'Bad Likert Judge' Exposes Gaps in AI Content Moderation and Safety

Researchers at Unit 42 have unveiled a jailbreak technique for large language models (LLMs) known as "Bad Likert Judge." This method exploits the models' safety mechanisms by prompting them to evaluate and score potentially harmful responses using the Likert scale, a common psychometric tool. By leveraging the LLM's evaluation capabilities, attackers can coax the models into generating harmful content associated with the highest Likert scale scores. Unit 42’s research, conducted by Yongzhe Huang, Yang Ji, Wenjun Hu, Jay Chen, Akshata Rao, and Danny Tsechansky, tested the technique across six leading LLMs from prominent vendors, including OpenAI, Microsoft, and Google. Their findings revealed a notable increase in the attack success rate (ASR), improving "more than 60% compared to plain attack prompts on average," according to the researchers.
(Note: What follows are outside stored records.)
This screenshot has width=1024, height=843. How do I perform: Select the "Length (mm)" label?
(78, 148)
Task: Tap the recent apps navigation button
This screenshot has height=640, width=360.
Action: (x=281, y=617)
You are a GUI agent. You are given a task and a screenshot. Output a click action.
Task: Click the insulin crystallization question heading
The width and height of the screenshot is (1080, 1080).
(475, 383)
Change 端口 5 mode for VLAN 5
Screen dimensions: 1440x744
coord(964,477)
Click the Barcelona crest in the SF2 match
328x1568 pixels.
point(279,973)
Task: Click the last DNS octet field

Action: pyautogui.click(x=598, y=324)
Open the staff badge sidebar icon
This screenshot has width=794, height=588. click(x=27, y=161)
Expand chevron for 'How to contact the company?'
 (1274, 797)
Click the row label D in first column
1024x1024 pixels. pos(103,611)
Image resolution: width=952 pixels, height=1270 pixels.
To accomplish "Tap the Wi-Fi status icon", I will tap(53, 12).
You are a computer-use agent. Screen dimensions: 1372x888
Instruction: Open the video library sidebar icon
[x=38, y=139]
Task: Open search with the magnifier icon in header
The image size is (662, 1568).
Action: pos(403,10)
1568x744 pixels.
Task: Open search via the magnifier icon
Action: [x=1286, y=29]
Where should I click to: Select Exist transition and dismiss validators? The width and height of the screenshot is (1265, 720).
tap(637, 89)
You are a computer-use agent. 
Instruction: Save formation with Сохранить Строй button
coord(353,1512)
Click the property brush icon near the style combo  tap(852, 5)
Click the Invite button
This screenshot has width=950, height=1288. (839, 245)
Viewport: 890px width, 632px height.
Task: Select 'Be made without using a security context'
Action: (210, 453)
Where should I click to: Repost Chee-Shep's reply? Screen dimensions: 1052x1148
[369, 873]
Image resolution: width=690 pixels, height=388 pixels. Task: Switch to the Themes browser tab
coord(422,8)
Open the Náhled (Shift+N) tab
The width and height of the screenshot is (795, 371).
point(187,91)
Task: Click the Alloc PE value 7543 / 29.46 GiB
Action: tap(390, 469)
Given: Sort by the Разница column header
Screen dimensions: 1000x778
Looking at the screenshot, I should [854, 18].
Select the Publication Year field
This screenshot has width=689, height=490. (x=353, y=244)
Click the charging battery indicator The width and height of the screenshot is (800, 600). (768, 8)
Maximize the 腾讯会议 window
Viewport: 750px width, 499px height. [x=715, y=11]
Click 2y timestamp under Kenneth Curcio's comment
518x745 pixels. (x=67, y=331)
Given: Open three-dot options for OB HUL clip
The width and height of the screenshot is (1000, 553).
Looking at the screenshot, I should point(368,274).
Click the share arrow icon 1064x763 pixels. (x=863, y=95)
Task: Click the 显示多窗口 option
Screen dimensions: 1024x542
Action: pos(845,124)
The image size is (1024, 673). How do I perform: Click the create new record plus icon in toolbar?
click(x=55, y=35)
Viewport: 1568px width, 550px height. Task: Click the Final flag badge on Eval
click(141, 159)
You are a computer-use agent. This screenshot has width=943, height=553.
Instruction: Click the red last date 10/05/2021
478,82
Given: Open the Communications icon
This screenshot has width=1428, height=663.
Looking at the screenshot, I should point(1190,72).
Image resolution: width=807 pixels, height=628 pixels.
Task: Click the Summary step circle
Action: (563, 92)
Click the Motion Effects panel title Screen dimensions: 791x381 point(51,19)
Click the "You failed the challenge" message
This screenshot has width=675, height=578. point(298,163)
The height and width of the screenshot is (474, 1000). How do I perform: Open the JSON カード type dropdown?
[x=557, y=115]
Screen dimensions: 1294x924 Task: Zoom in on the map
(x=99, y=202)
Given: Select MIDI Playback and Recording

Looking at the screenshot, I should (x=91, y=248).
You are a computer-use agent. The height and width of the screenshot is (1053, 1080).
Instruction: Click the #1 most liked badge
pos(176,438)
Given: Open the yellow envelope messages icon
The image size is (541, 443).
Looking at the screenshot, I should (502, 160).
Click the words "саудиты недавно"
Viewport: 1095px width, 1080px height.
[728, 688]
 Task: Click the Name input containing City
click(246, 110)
The attack unfolds in several steps, beginning with prompting the target LLM to act as a "judge" to assess the harmfulness levels of generated responses. Next, the LLM is instructed to produce examples corresponding to various Likert scale scores, with the highest-scoring responses often containing harmful content. Further refinement through iterative prompts can amplify the harmfulness of these responses. During the evaluation, Unit 42 tested categories such as harassment, self-harm promotion, malware generation, and system prompt leakage. Notably, the ASR for harassment content rose to 95% in one model, while categories like "indiscriminate weapons" and "sexual content" also saw significant increases. The findings underscore the potential risks associated with AI misuse when safety guardrails are bypassed.

A key takeaway from Unit 42’s study highlights the critical role of content filtering systems in mitigating jailbreak risks. Researchers noted that "content filters significantly reduce the ASR across the model, with an average ASR reduction of 89.2 percentage points." However, they also acknowledged the limitations of such filters, pointing out that no LLM is entirely immune to jailbreak attempts. These vulnerabilities stem from inherent computational constraints and attention mechanisms, which adversaries can manipulate to bypass safety protocols. "Despite the effectiveness of content filtering, it is essential to acknowledge that it is not a perfect solution. Determined adversaries could still find ways to circumvent these filters, and there is always the possibility of false positives or false negatives in the filtering process."